In 2020 Truist regional bank committed to investing $78 million toward various DEI initiatives, such as funding for social justice grants and black-owned small businesses. Besides a monetary pledge, financial institutions can create a culture that values diversity through not just recruitment, but training and support of local communities. Such is the case with Bank of the West, which intentionally folded these DEI initiatives into their company culture.
As older, veteran workers are leaving and creating a gap in skilled workers, recruiters need to look closely at what can be done to retain institutional knowledge and experience of older workers, while encouraging the younger generations to stick around:
The reality is that more veteran workers are ill-prepared financially to leave the workforce entirely. While younger generations are seen as "digital natives" and might be seen as first in line for these tech roles, beyond institutional knowledge, aging workers usually bring to the table crisis management skills, implicit know-how, and relationship management skills. Research points to the fact that age diversity in the workplace actually spurs greater innovation: age brings a sense of psychological safety and wisdom.
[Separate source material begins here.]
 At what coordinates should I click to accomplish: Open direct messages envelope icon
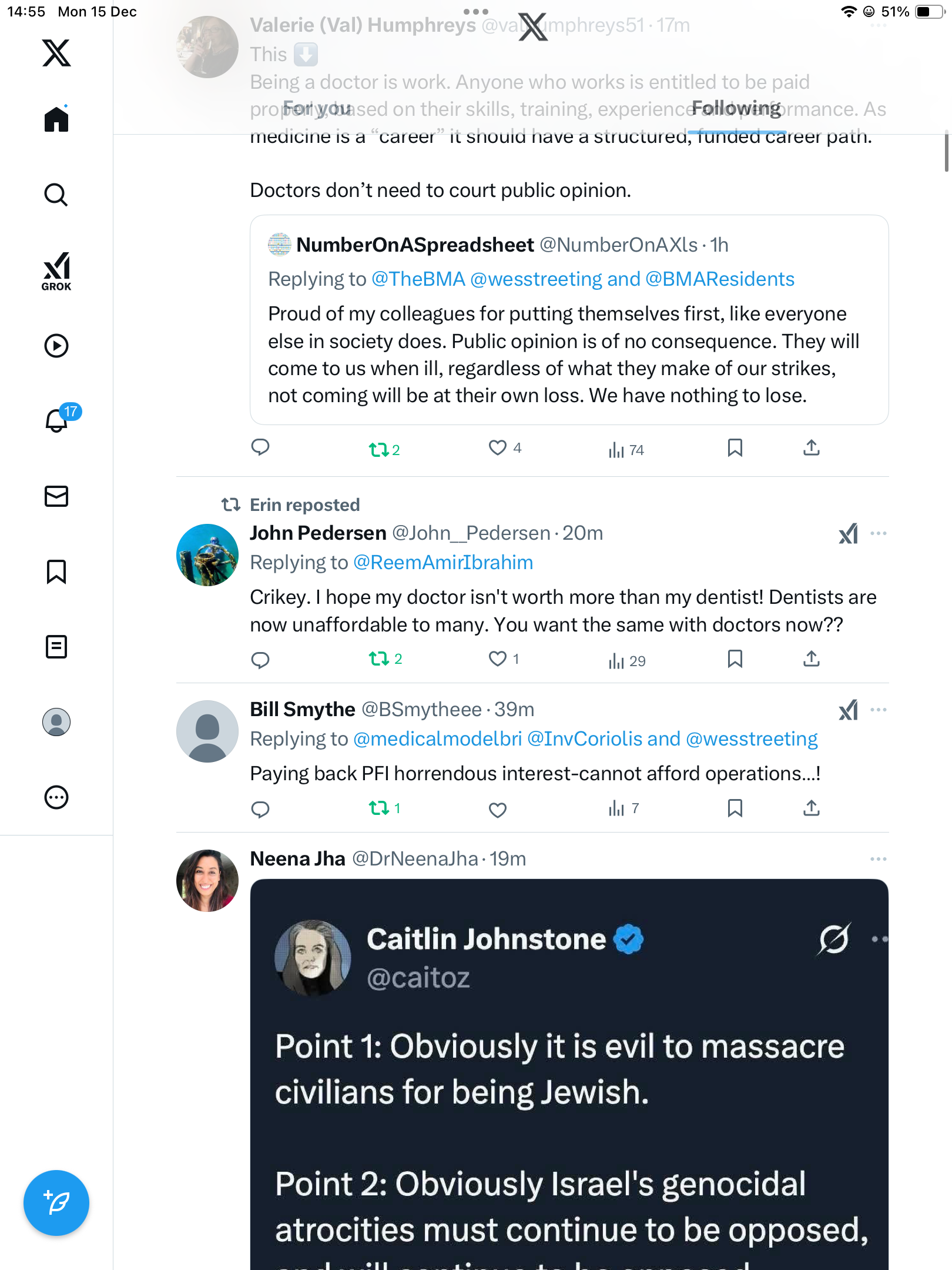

Banks and credit unions can offer part-time or consulting roles to the talent that has been around for some time, or to experienced, longtime employees to gradually phase into retirement. That way, institutional knowledge and protocols won't be lost entirely as boomers retire.
For example, Bank of America has offered "returnships": programs tailored to recruit those who have been out of work for a few years, such as women who took time off to care for young children and older workers. Another example of this comes from Peoples State Bank in Wisconsin. They offer employees the choice to make tweaks to their employment status so they can either enter semi-retirement while still making contributions as a team member, or slowly phase into leaving the workforce and retiring. That minor organizational adjustment means that institutional legacy information can be retained, and employee turnover reduced.
Younger workers seek jobs that are in line with their values and sense of purpose. Instead of "how much money can I make?" or "how much job stability can this job offer me?" it's really more about how a job plays into the life story of its workers. Benefits such as a company assistance program to help with student debt payment. Also, fold in diversity, equity, and inclusion (DEI) initiatives that go beyond fulfilling diversity quotas.
The spirit of attracting and keeping tech talent from industries outside of banking is to create new opportunities for them that can help them expand their skill set, see the impact of their work in the communities they’re supporting, and be in greater alignment with their values. In turn, financial institutions benefit from long-term growth when positions key to digital transformation are filled.
And in doing so, institutions can stand out and be more competitive in the sea of offers vying for qualified, highly sought-out workers. Because it's not about being the largest and dangling the offer with the most dollar signs to entice qualified talent. It's about knowing what your FI, no matter the size or budget, can offer and owning it entirely, and allowing talent to do the same.